À l’heure où l’on parle de décarboner, où l’on désigne le carbone comme le vilain qu’il faut éliminer, il n’est pas inopportun de rappeler que le carbone a plusieurs existences.
Tantôt dur quand il est sous forme de diamant, il est un symbole de durabilité, une promesse d’alliance capable de résister à tous les assauts du temps comme aux vicissitudes de la fortune. Tantôt friable sous forme de graphite à la pointe de nos crayons, il s’efface d’un coup de gomme. Le carbone a aussi plusieurs rythmes dans son sac. Grâce à sa faculté de nouer des liaisons avec d’autres éléments, il circule à travers les roches, les océans, les vivants.

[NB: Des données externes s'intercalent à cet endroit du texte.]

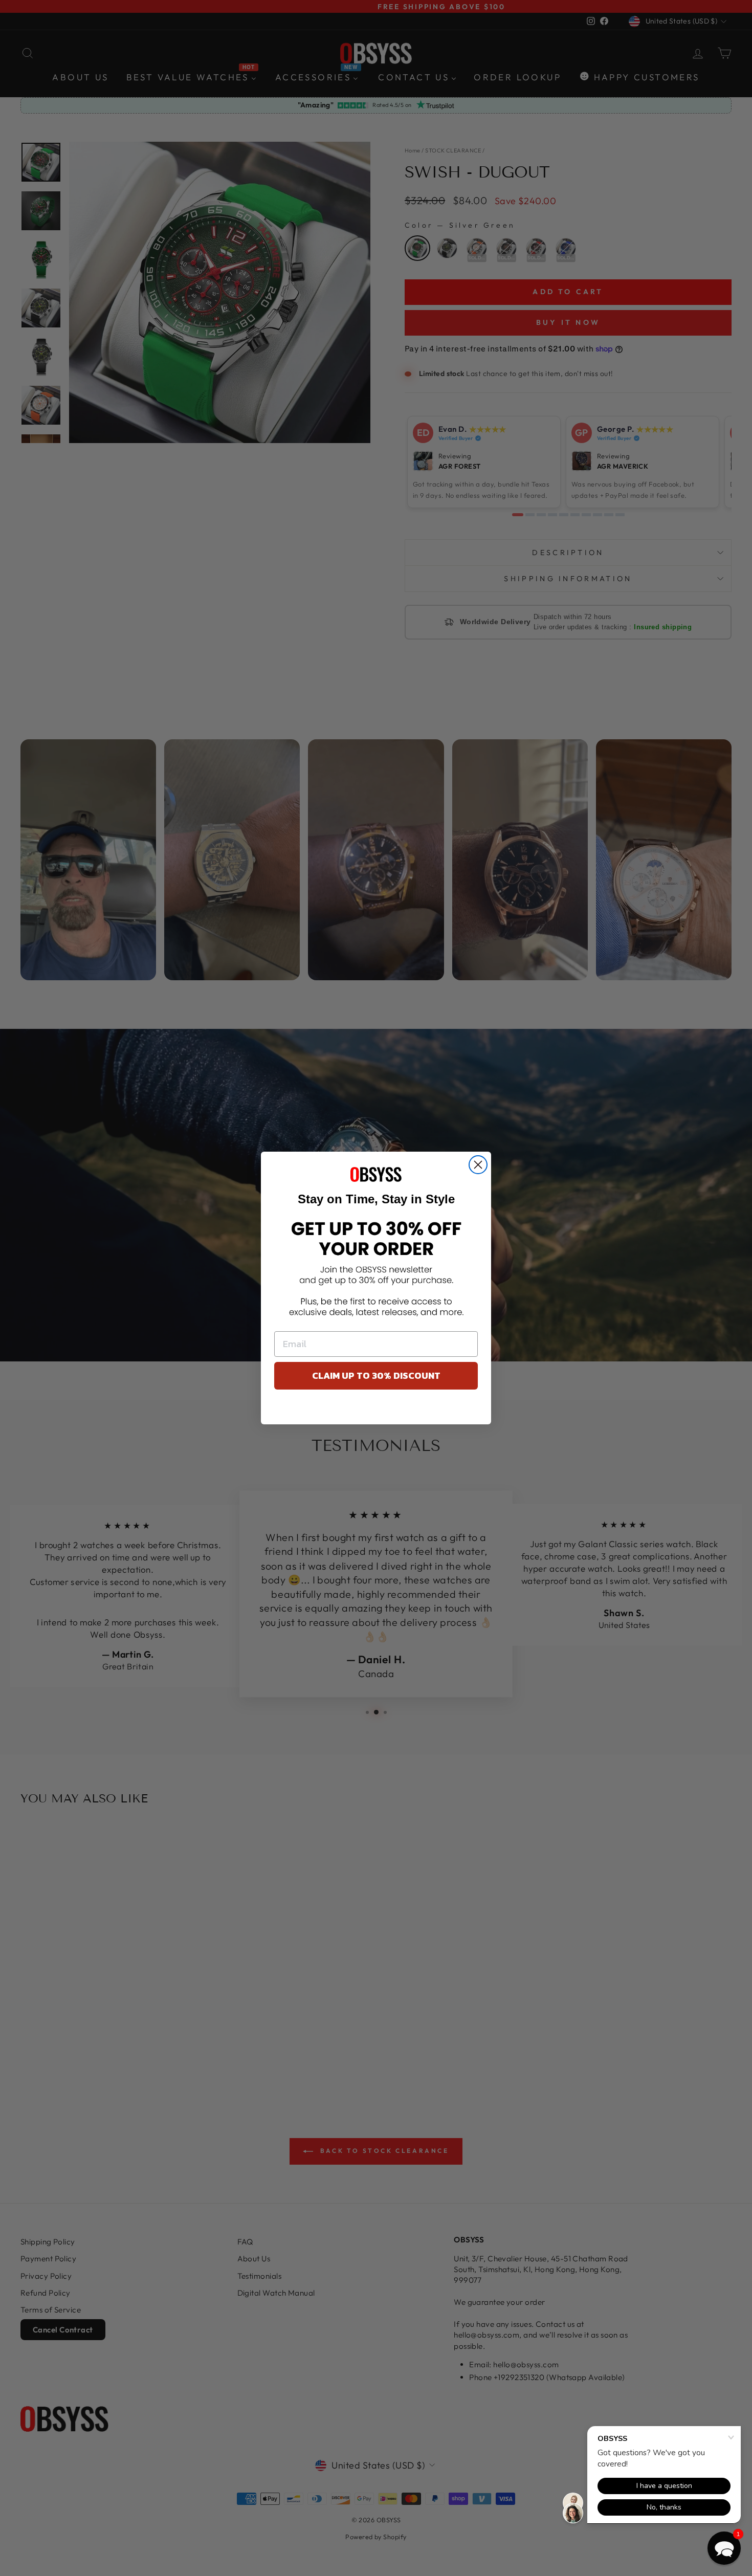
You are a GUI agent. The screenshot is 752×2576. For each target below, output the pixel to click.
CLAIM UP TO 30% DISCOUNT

En suivant les chemins empruntés par le carbone depuis sa formation dans l’espace interstellaire, ses longues haltes dans la lithosphère et ses voyages incessants dans la biosphère, Bernadette Bensaude-Vincent montre qu’il bouscule la vision commune de la flèche du temps qui s’accélère au point de conduire à l’effondrement. Le carbone invite plutôt à composer avec des temporalités hétérogènes.
Et vu les durées impliquées dans les grands mécanismes régulateurs du cycle du carbone, il faut s’inquiéter non seulement des générations futures d’humains mais aussi des espèces futures qui risquent de disparaître avec lui.